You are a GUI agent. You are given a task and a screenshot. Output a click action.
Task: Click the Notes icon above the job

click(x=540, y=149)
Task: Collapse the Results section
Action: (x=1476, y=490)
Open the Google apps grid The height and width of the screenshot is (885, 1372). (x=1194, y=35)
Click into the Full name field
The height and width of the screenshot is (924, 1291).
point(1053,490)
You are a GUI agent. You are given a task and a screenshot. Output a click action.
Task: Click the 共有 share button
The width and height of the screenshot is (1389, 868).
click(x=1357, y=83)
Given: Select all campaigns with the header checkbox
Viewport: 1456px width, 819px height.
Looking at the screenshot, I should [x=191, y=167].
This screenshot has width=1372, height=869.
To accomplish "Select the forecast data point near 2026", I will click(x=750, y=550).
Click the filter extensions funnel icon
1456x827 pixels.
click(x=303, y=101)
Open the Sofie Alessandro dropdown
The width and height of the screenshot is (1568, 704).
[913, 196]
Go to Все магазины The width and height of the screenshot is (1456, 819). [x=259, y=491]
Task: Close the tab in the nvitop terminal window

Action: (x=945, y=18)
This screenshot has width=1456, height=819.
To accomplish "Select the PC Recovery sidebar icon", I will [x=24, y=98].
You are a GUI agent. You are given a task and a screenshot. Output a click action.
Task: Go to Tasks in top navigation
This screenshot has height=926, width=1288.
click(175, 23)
*-*-*
• **Task statement**:
The entries above must be returned exactly.

• **Answer box**:
You are a GUI agent. You are given a task and a screenshot. Output a click action.
Task: Click the Notes icon above the job

click(x=540, y=149)
Task: Collapse the Results section
Action: (x=1476, y=490)
Open the Google apps grid The height and width of the screenshot is (885, 1372). (x=1194, y=35)
Click into the Full name field
The height and width of the screenshot is (924, 1291).
point(1053,490)
You are a GUI agent. You are given a task and a screenshot. Output a click action.
Task: Click the 共有 share button
The width and height of the screenshot is (1389, 868).
click(x=1357, y=83)
Given: Select all campaigns with the header checkbox
Viewport: 1456px width, 819px height.
Looking at the screenshot, I should [x=191, y=167].
This screenshot has width=1372, height=869.
To accomplish "Select the forecast data point near 2026", I will click(x=750, y=550).
Click the filter extensions funnel icon
1456x827 pixels.
click(x=303, y=101)
Open the Sofie Alessandro dropdown
The width and height of the screenshot is (1568, 704).
[913, 196]
Go to Все магазины The width and height of the screenshot is (1456, 819). [x=259, y=491]
Task: Close the tab in the nvitop terminal window

Action: (x=945, y=18)
This screenshot has width=1456, height=819.
To accomplish "Select the PC Recovery sidebar icon", I will [x=24, y=98].
You are a GUI agent. You are given a task and a screenshot. Output a click action.
Task: Go to Tasks in top navigation
This screenshot has height=926, width=1288.
click(175, 23)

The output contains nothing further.